At least 33 people have died as a result of the heatwave that has blanketed much of southern Quebec and other parts of central and eastern Canada, regional health authorities said in an update on Thursday.
And provincial authorities are bracing for more as Environment Canada issued a heat and smog warning for parts of southern Quebec on Thursday.
Temperatures in Montreal and the surrounding areas are expected to climb to 35 C – nearly 10 degrees higher than the average high for the season. Humidity will make it feel like temperatures between 40 C and 45 C, Environment Canada said.
Dr. Mylene Drouin, head of the regional health authority, told reporters at a press conference the majority of victims were between the ages 50 and 80.
“For the last three days we have been in a full response mode in the Montreal region,” she said, adding that regional health authorities have set up 19 air-conditioned shelters for residents needing a reprieve from the oppressive heat.
None of the deaths took place in public health institutions, according to Public Health Minister Lucie Charlebois.
“We have to remain vigilant and continue to take precautions to avoid health problems,” Charlebois said Thursday at a news conference.
Checking on the most vulnerable
Montreal’s civil protection agency has launched a door-to-door campaign to check on people deemed most vulnerable to the heat – those in low-income neighbourhoods with no air conditioning in their residences, people with chronic illnesses or suffering from mental health and substance abuse issues.
Specially trained teams, including mental health professionals, firefighters and police officers, are checking on vulnerable residents, Drouin said.
They have visited over 34,000 vulnerable residents to check on them during the week-long heatwave, she added.
Since the heatwave began Saturday, the provincial ambulance service said it has received, on average, 1,200 calls per day from distressed citizens, stretching paramedics’ ability to respond to other emergencies.

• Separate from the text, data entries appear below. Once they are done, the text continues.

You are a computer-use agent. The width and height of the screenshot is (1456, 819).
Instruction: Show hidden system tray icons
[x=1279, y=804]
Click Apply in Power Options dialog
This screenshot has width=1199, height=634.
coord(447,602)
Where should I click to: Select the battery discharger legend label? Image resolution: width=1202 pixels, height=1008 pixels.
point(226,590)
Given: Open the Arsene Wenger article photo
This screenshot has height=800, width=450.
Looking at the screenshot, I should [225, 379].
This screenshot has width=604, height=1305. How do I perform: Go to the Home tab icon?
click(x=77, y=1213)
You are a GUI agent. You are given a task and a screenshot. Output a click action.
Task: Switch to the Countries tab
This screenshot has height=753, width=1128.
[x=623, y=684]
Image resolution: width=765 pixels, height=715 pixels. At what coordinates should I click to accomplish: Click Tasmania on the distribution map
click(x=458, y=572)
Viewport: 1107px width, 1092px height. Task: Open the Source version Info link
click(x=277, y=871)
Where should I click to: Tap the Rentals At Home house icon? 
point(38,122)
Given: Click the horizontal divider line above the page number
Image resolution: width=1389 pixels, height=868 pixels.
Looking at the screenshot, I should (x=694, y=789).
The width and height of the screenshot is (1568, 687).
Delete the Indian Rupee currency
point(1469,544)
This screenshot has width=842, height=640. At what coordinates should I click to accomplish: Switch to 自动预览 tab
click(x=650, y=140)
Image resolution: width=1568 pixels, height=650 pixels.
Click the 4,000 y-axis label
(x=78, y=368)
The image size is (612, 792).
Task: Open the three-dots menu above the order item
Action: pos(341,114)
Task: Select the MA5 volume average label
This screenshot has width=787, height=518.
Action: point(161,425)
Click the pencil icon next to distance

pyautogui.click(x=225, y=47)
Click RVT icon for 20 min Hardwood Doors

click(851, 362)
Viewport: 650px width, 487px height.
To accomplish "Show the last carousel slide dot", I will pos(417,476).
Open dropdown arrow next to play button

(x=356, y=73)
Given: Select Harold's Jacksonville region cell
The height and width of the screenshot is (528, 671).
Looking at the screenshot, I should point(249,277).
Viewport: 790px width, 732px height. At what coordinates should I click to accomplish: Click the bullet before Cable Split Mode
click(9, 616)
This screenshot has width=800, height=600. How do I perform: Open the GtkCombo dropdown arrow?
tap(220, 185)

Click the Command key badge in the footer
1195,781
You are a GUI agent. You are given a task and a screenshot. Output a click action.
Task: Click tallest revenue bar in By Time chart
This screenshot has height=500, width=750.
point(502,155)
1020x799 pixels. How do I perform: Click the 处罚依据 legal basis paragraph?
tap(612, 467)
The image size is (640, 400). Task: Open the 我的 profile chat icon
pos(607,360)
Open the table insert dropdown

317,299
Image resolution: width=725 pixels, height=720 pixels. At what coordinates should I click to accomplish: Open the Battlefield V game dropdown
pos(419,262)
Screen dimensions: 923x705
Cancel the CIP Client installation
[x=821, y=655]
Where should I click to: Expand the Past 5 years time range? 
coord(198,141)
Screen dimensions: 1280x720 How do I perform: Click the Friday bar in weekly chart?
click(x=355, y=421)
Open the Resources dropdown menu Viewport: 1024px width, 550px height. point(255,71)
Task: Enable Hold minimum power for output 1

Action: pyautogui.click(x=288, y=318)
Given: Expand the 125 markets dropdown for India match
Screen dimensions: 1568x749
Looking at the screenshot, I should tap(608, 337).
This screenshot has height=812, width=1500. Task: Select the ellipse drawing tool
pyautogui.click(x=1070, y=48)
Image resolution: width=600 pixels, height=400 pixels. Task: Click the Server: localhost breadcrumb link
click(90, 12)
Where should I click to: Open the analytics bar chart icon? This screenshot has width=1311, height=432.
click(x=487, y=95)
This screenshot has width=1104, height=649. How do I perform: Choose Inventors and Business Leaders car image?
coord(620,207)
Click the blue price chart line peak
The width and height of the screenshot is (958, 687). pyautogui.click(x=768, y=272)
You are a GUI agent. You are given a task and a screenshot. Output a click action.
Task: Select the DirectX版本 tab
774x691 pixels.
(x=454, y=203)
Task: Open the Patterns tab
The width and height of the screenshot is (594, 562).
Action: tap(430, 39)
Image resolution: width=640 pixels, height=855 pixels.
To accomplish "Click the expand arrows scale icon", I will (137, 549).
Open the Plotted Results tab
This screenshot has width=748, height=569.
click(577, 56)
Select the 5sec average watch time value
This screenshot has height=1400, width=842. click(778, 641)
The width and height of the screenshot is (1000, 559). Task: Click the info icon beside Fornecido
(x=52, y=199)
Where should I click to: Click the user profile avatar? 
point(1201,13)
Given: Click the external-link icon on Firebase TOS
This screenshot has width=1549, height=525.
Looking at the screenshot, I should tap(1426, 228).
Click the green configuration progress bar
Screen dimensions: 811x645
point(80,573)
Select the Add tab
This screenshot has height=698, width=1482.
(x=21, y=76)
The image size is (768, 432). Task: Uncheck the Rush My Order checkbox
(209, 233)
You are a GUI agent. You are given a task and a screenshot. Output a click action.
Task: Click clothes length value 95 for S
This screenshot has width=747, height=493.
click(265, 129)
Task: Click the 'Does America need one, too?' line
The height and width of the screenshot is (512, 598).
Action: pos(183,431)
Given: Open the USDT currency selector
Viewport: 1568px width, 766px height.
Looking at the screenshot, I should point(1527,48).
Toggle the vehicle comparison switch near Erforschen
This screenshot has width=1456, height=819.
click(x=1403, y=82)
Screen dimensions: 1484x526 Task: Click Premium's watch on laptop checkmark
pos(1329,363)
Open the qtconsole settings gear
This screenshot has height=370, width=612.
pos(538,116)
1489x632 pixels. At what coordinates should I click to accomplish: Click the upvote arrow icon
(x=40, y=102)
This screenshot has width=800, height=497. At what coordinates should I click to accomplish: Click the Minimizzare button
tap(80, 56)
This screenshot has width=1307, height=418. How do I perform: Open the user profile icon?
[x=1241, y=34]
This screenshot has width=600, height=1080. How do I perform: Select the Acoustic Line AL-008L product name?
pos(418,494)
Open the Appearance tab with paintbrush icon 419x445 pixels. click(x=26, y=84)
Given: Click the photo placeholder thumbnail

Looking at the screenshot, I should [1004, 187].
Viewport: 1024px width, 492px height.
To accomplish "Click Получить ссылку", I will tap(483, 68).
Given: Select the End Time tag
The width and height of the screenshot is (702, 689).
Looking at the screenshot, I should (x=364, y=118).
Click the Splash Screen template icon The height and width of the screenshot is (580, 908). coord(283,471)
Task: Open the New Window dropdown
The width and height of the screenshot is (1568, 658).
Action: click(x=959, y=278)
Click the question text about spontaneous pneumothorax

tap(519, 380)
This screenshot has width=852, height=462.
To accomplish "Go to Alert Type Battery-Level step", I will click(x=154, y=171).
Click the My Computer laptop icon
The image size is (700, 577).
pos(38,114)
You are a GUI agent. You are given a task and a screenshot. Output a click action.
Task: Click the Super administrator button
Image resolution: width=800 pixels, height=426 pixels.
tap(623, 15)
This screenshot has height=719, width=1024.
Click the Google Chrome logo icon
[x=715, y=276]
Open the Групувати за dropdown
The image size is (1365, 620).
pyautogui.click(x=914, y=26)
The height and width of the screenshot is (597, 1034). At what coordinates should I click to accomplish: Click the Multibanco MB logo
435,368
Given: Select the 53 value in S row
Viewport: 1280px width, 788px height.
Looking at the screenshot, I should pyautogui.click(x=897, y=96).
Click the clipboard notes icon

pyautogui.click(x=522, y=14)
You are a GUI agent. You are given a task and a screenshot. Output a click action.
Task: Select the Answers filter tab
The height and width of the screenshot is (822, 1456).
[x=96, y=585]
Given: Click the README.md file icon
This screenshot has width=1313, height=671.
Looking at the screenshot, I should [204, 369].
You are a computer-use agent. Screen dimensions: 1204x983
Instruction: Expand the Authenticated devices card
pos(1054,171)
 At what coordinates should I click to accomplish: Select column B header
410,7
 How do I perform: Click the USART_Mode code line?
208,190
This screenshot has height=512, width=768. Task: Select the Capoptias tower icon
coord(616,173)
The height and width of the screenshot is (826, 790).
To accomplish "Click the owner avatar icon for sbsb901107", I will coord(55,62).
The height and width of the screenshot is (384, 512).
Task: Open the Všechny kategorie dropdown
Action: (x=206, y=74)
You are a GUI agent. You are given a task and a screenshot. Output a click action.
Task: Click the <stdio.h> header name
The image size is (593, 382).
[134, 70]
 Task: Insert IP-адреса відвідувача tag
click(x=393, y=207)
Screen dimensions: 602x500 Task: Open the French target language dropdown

Provincial health authorities recommend taking the following measures to prevent heat-related health problems:
- Drink six to eight glasses of water per day;
- Avoid alcoholic beverages;
- Spend at least two hours a day in an air conditioned or cool place;
- Take at least one shower or cool bath per day, or cool your skin several times per day with wet towels;
- Limit physical activities;
- Wear light clothes;
- Never leave a child or a baby alone in a vehicle or a poorly ventilated room, even for a few minutes;
The heat is expected to break Thursday night, with temperatures dropping to about 23 degrees Celsius on Friday morning.